As published in the October 7th Edition of North Shore Newspapers:
The history of the much loathed Route 347 is both fascinating and near tragic.  Once slated as a limited access route to serve Brookhaven as a diagonal Southwest/ Northeast route, the road became entrenched with encroaching development that strangled any possibility of increasingly needed improvement being made since the 1960s.  Drive on 347 between Nicholls Road and Jericho Turnpike for a quick planning lesson entitled “What not to do on a Primary Arterial Road”. The end result was a corridor that everybody hated, but nobody had the political will to actually implement a solution. The most frustrating part of the 347 saga is what could’ve been. Soon however, all of that is going to change.
Route 347 is a state route, thus the road is the State’s domain. Say what you want about the state, but the New York State Department of Transportation has been very busy for the last twelve years formulating how exactly they can approach this developmental quagmire that local government and shortsighted private developers got themselves, and everybody else into.  This week construction is starting on the section of 347 from Veterans Highway (454) to Route 111, and what is promised is, as the NYS DOT calls it, a “Suburban Greenway” with in sync traffic signals, more transit access points, streetscape improvements, a reduced speed limit of 45 miles per hour and, maybe more importantly, additional lanes in each direction. The reduced speed limit will be balanced out by increased traffic flow. Eventually the improvements will continue along the whole beleaguered corridor, in different phases of the project, terminating in Port Jefferson Station.  
What is interesting is that the DOT seems to be downplaying the biggest improvements along the route, as is the media reporting on the changes. The eventual elimination of on the ground, grade crossings at 347 and Nicholls Road, as well as 347and Jericho Turnpike (NYS 25) are long needed, and crucial to improving traffic flow on all of these routes, yet they are mentioned in passing.  At these interchanges, the DOT is proposing to build overpasses similar to the crossing at Nicholls and Middle Country Road in Centereach. The new interchanges may be further down the pipeline, but considering the history of the road, they are a huge accomplishment on the part of the DOT.

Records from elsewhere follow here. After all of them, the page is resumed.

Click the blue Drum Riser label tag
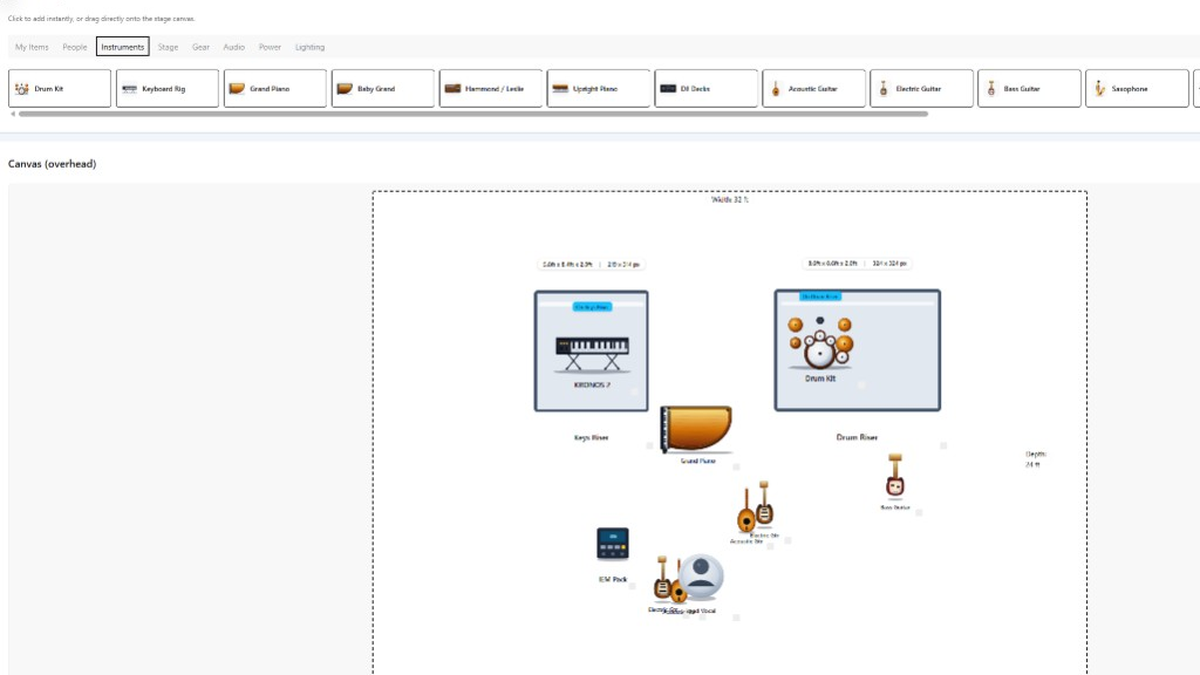 click(x=820, y=296)
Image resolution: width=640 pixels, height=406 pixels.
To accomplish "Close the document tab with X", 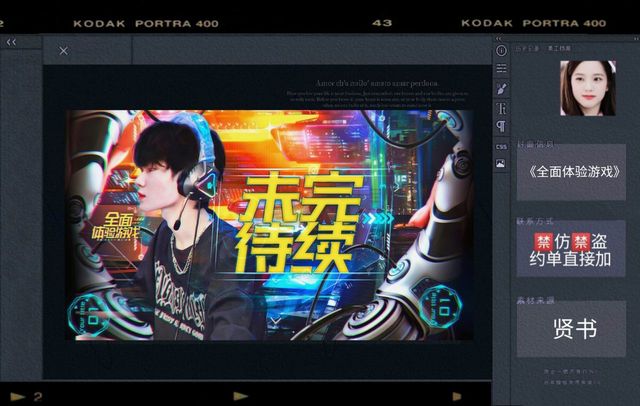I will (64, 51).
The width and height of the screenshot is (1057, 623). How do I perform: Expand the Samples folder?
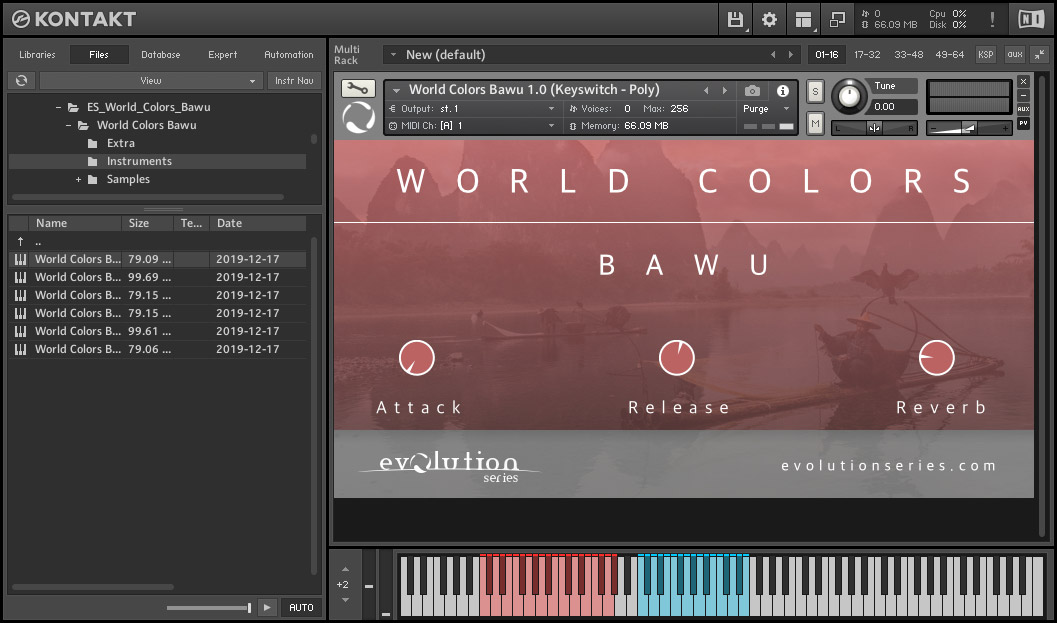point(78,180)
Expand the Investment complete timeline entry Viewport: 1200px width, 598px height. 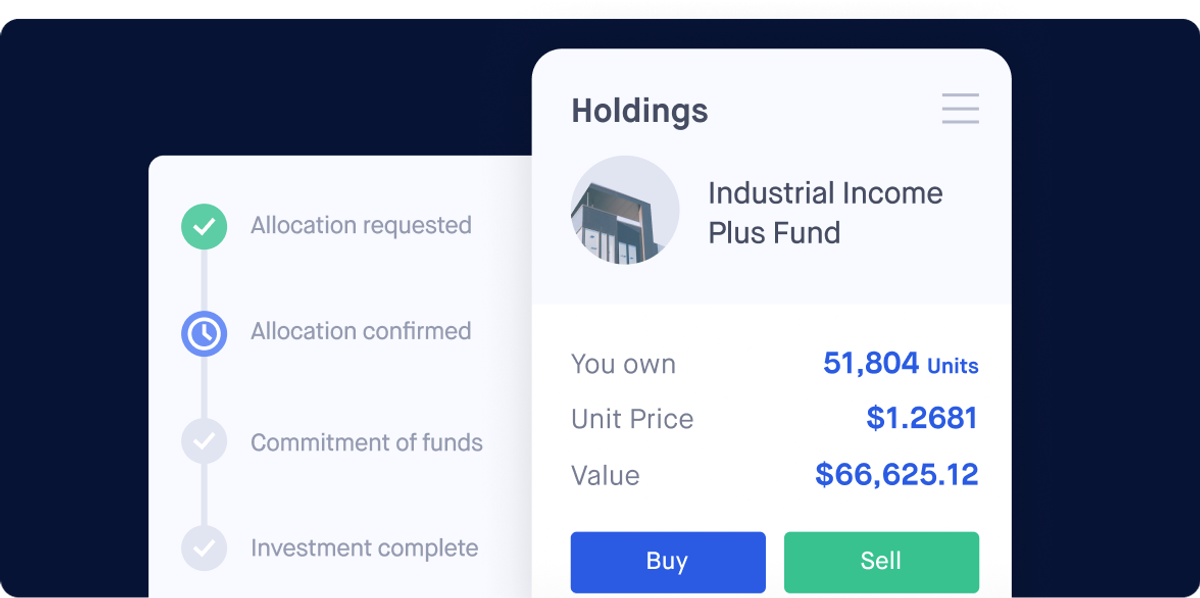point(364,548)
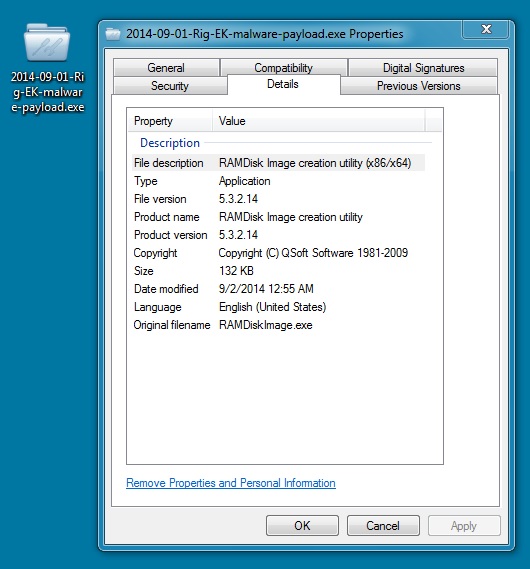Screen dimensions: 530x569
Task: Click the Cancel button
Action: (383, 525)
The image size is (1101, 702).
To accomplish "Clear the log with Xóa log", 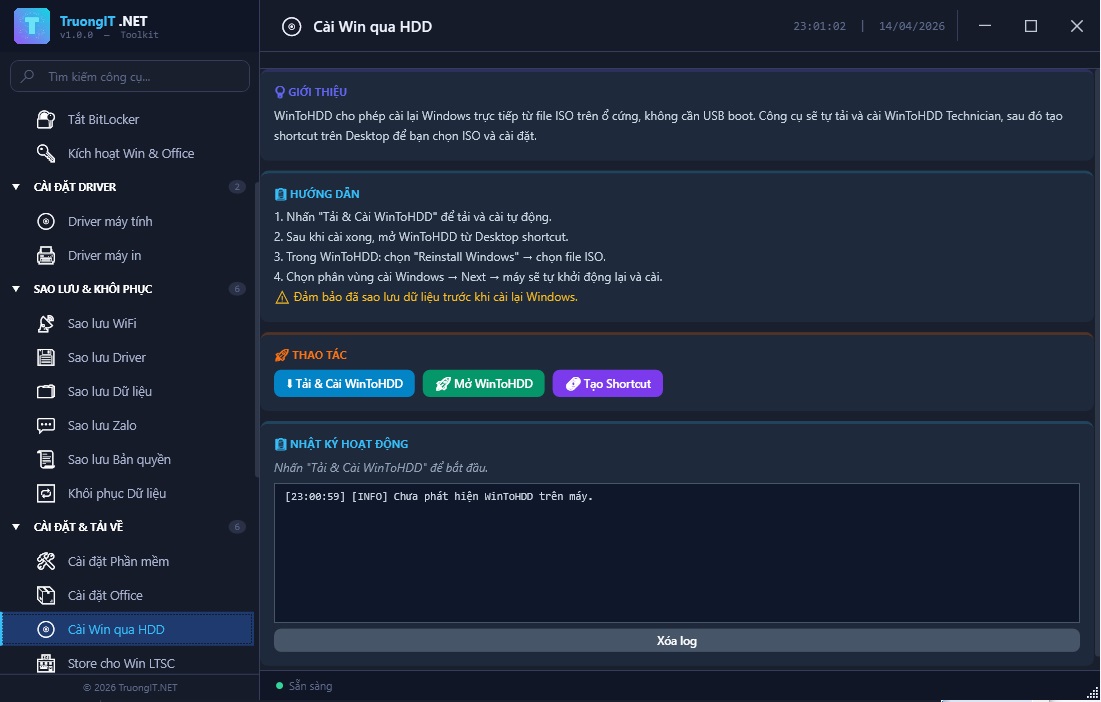I will pyautogui.click(x=676, y=641).
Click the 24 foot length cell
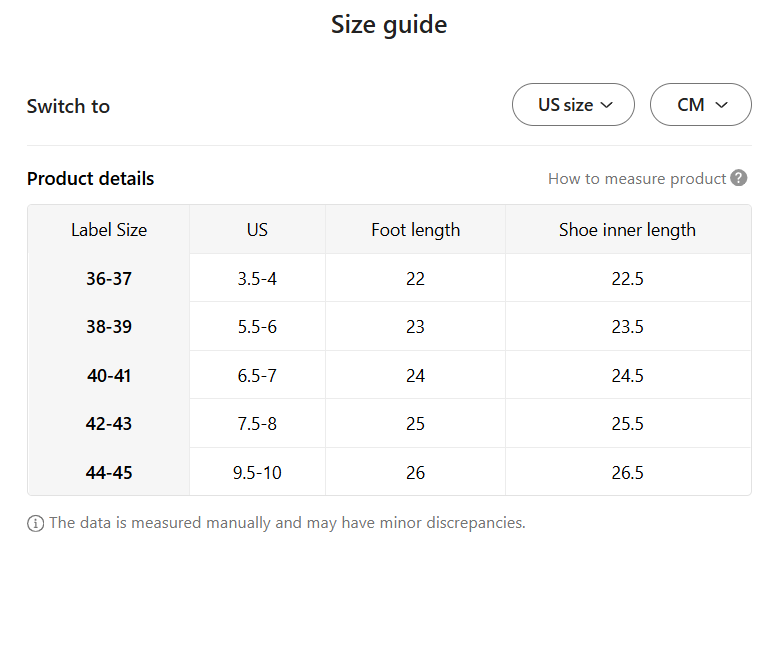 (415, 376)
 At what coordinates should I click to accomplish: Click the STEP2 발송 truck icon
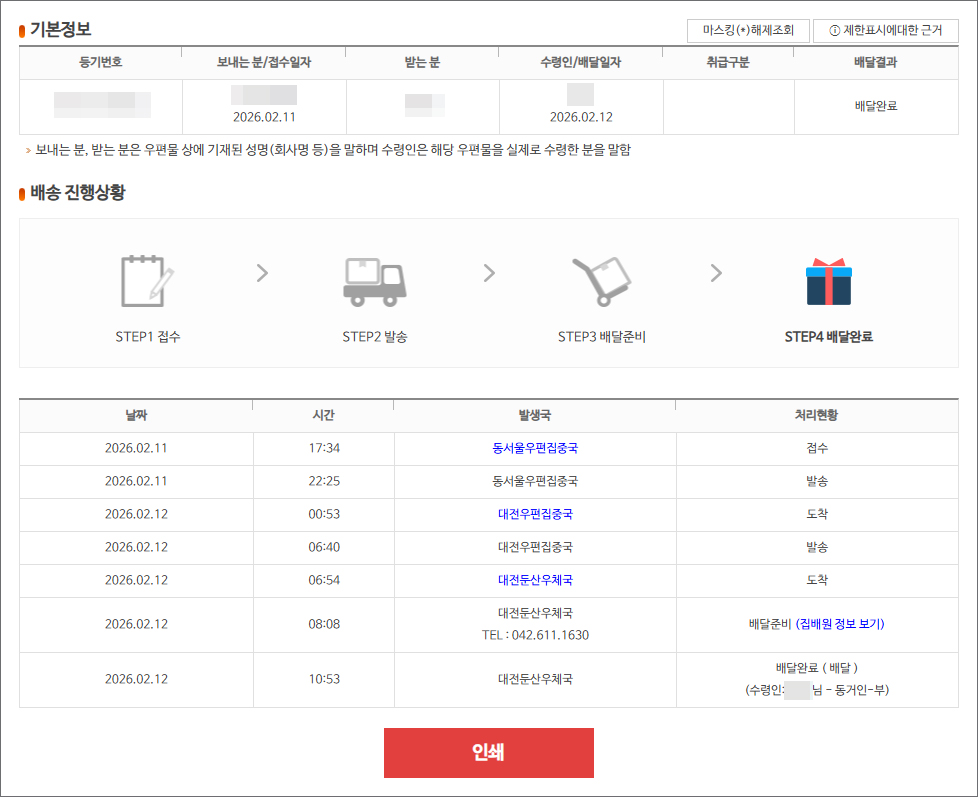pyautogui.click(x=374, y=281)
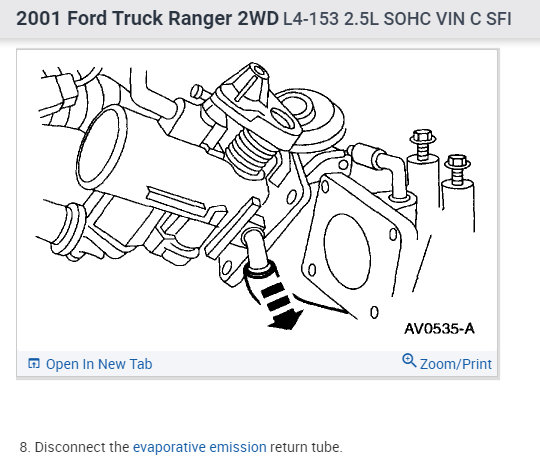Click the ribbed sensor boot in diagram
This screenshot has height=468, width=540.
pyautogui.click(x=249, y=154)
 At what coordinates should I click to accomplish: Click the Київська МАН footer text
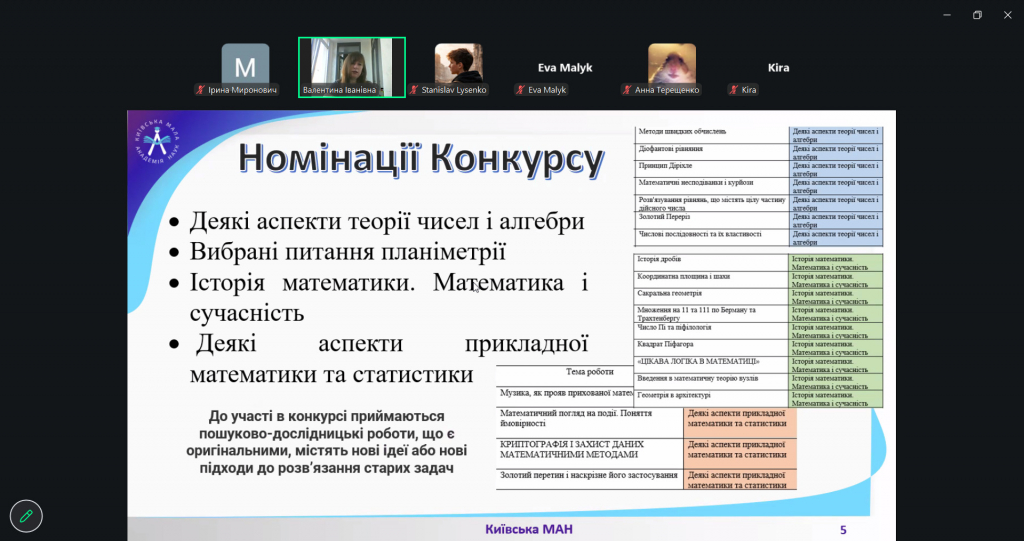[x=529, y=529]
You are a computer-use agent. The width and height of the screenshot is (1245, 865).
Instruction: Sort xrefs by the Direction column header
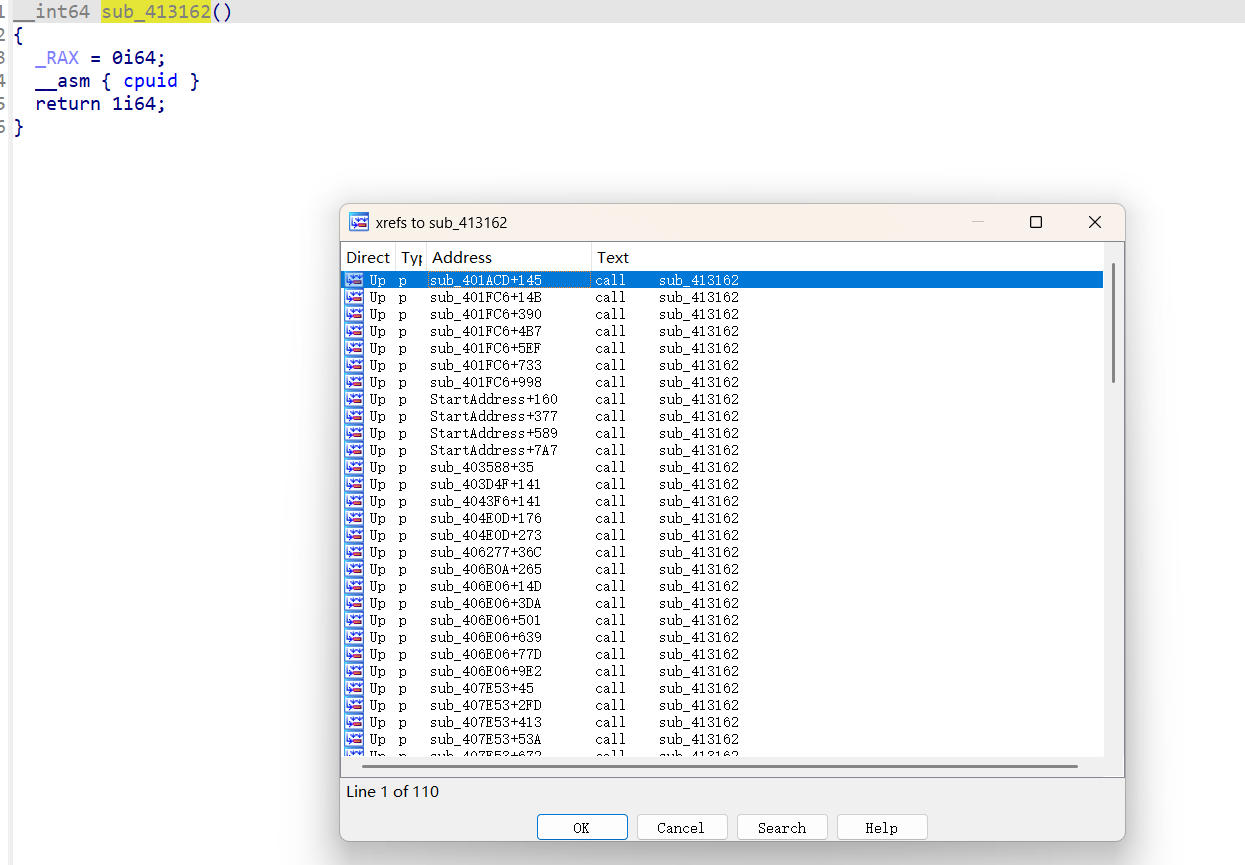tap(368, 257)
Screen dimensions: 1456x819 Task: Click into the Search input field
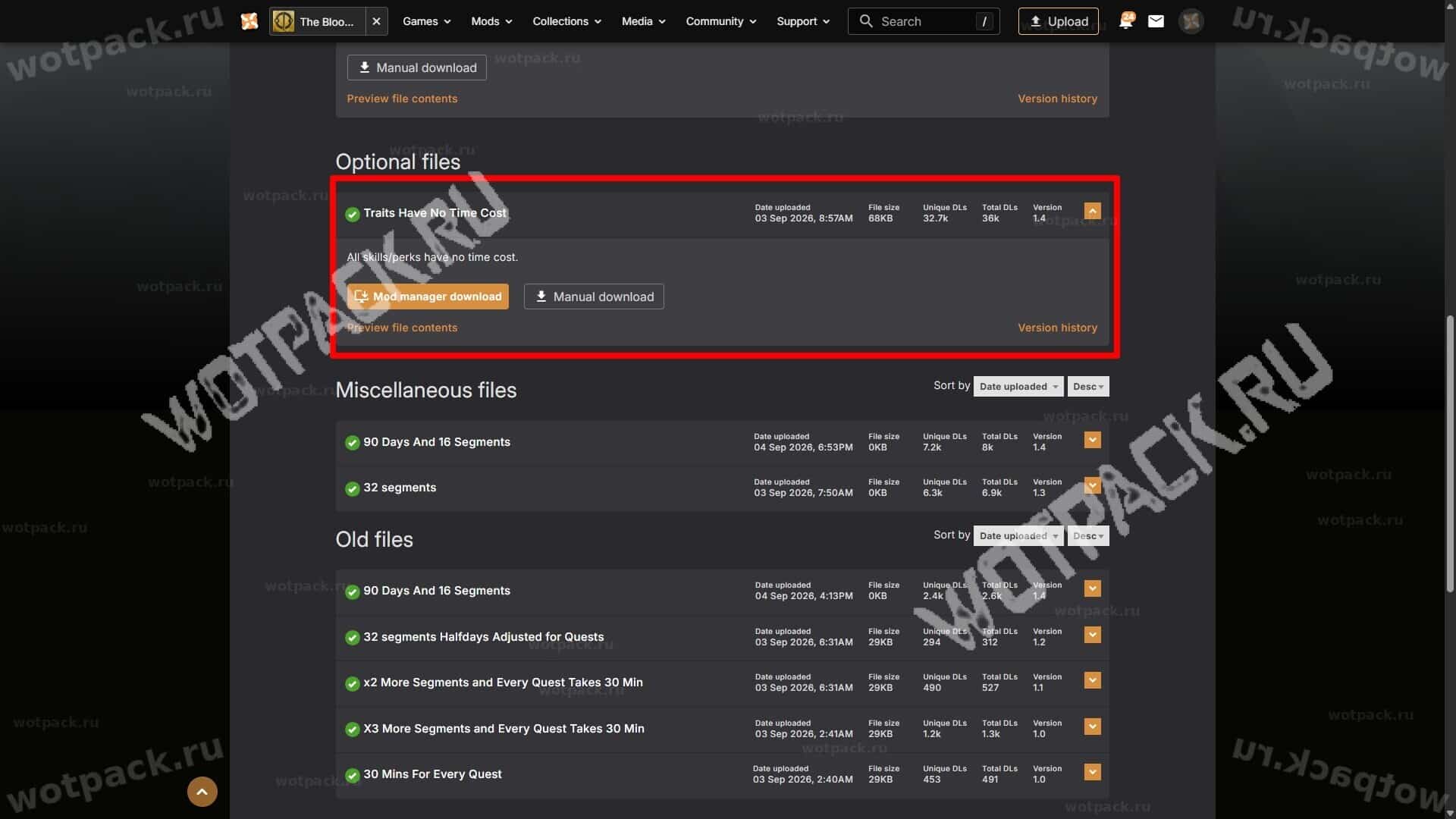(x=924, y=21)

Anything that happens on 347 is an improvement, but from a planning standpoint is it enough? Well, no, because 347 needed these improvements ten years ago. It is sad that it took this long for any progress to be made on a road whose flanking development spiraled out of control, but it is everyone who is at fault. When development is to be stopped, NIMBY is the go-to weapon that communities use, but in reality, the story of 347 is much more complicated than that. It was not NIMBY that created 347’s traffic nightmares, but was the unrestricted development along the route. Each year more and more businesses had curb cuts and access to the road, essentially creating a new intersection. Whenever future development is proposed along the route, we should all look to the true traffic impacts of say, adding three big box stores or a medical office park right off of the corridor
The problem with 347 is so bad, and so prolonged, that regardless of academic ponderings of what could’ve or should’ve been, that the DOT is finally doing something. After many public outreach meetings and a plan that was formulated a in response to the road’s current usage, we are now presented with an improvement. In the past, 347 as a limited access, free flowing highway was (and still may be) necessary, but today it just cannot happen, so they did what they could: envisioned a 347 that was both a local and express road.  In the following years, we will all be inconvenienced by the delays caused by construction, but as you sit and wait, remember just how bad the conditions on 347 were, and how much they are going to improve if we are all patient and let the DOT do it’s much needed work.